The Muntingiaceae are a small plant family in the order of Malvenartigen ( Malvales ). The eponymous genus Muntingia honors the Dutch botanist Abraham Munting ( 1626-1683 ). This family now includes three monotypic genera with only three species. It is a purely Neotropical family.
They are small to medium-sized trees or shrubs. The whole plant is hairy. The alternate and distichous arranged leaves are stalked and easy. The leaf margin is serrated. Stipules are present.
The flowers are usually solitary and sometimes in Muntingia to few together. The hermaphrodite, radial symmetry flowers are usually five (four to seven ) trifoliate. There is an annular disc provided. The most five (four to seven) sepals are fused. The most five (four to seven) free, nailed petals are white, pink or yellow and have irregular edges. There are (rare to eleven ) usually 15 to 100 fertile stamens present; they are grouped into bundles or free. It may be formed a Androphor. Five or six to seven carpels are fused into an ovary. Each ovary compartment contains 25 to 50 ovules.
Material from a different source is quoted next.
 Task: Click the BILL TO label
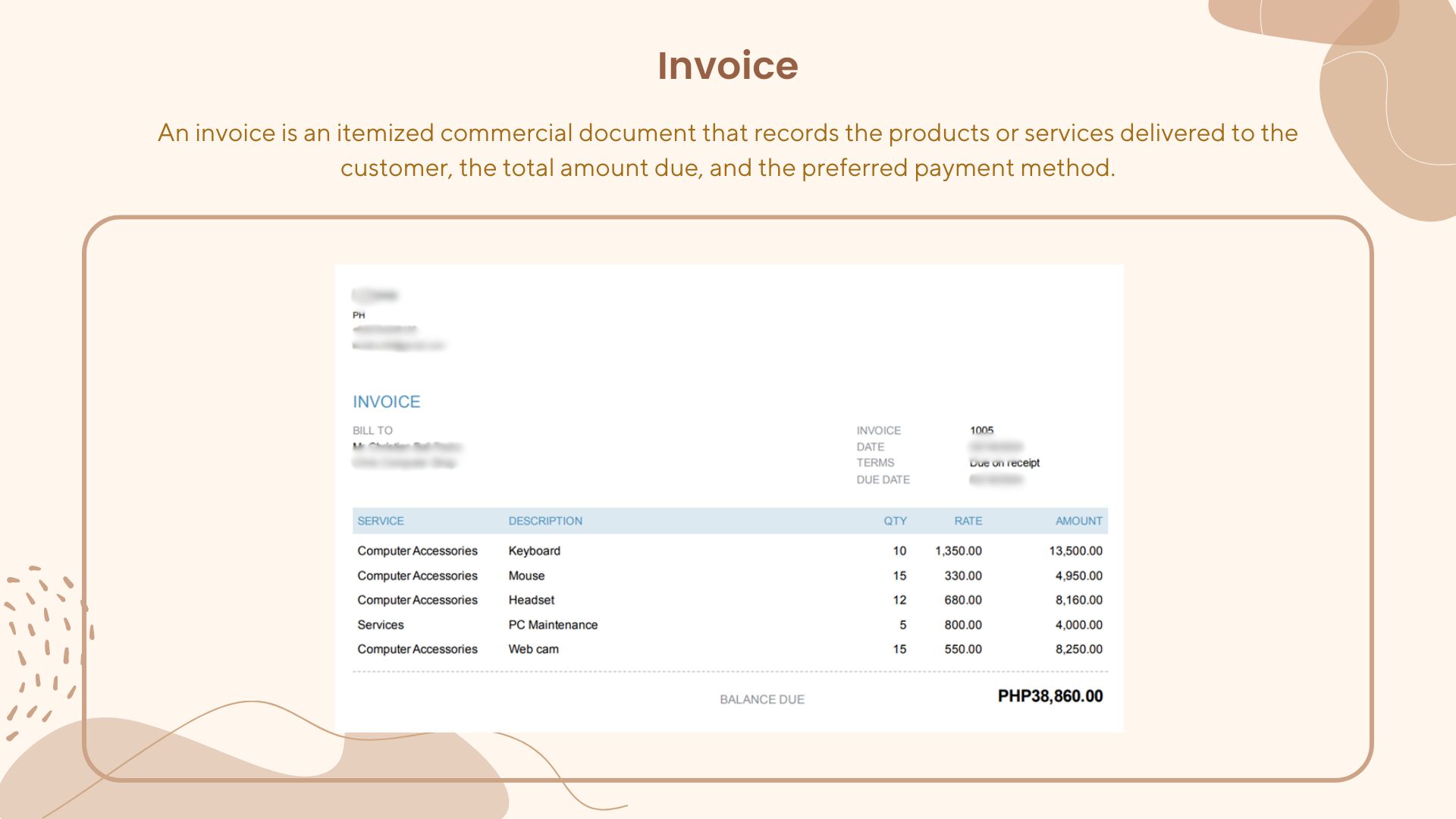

The style ends in a simple or five to siebenlappigen scar. Pollination is by insects ( entomophily ) of the order Hymenoptera ( Hymenoptera).
They are fleshy berries, which contain 25 to 100 enveloped by pulp seeds.
Systematics and distribution
The genera were formerly incorporated in the subfamily Neotessmannioideae in the Tiliaceae.
The family comes only in the Neotropics before of course. This family contains three monotypic genera, just three types:
- Dicraspidia Standlschmaus. With the only kind: Donnell - smithii Dicraspidia Standlschmaus. Ovary half inferior. The area ranges from Honduras to Colombia.
- Muntingia calabura L., sometimes known as some other plant species also Jamaica Cherry: ovary upper constant. This species is widespread in Latin America. In many tropical and subtropical countries, it is a neophyte. It occurs sometimes as a pioneer plant on after deforestation.
- Neotessmannia uniflora burret: ovary inferior. She is known only from eastern Peru.
From Muntingia calabura the fruits are edible; it is used worldwide in the tropics as an ornamental plant.
Unripe and ripe fruit
Branch with flower and leaves
- Description of the family of Muntingiaceae in APWebsite (English )
- Description of the family of Muntingiaceae at DELTA. (English )
- C. Bayer: Muntingiaceae in Klaus Kubitzki: The Families and Genera of Vascular Plants, Volume V. Flowering Plants, Dicotyledons, Malvales, Capparales and Non- betalain Caryophyllales, Springer Verlag, Berlin, 2002, pp. 315-319.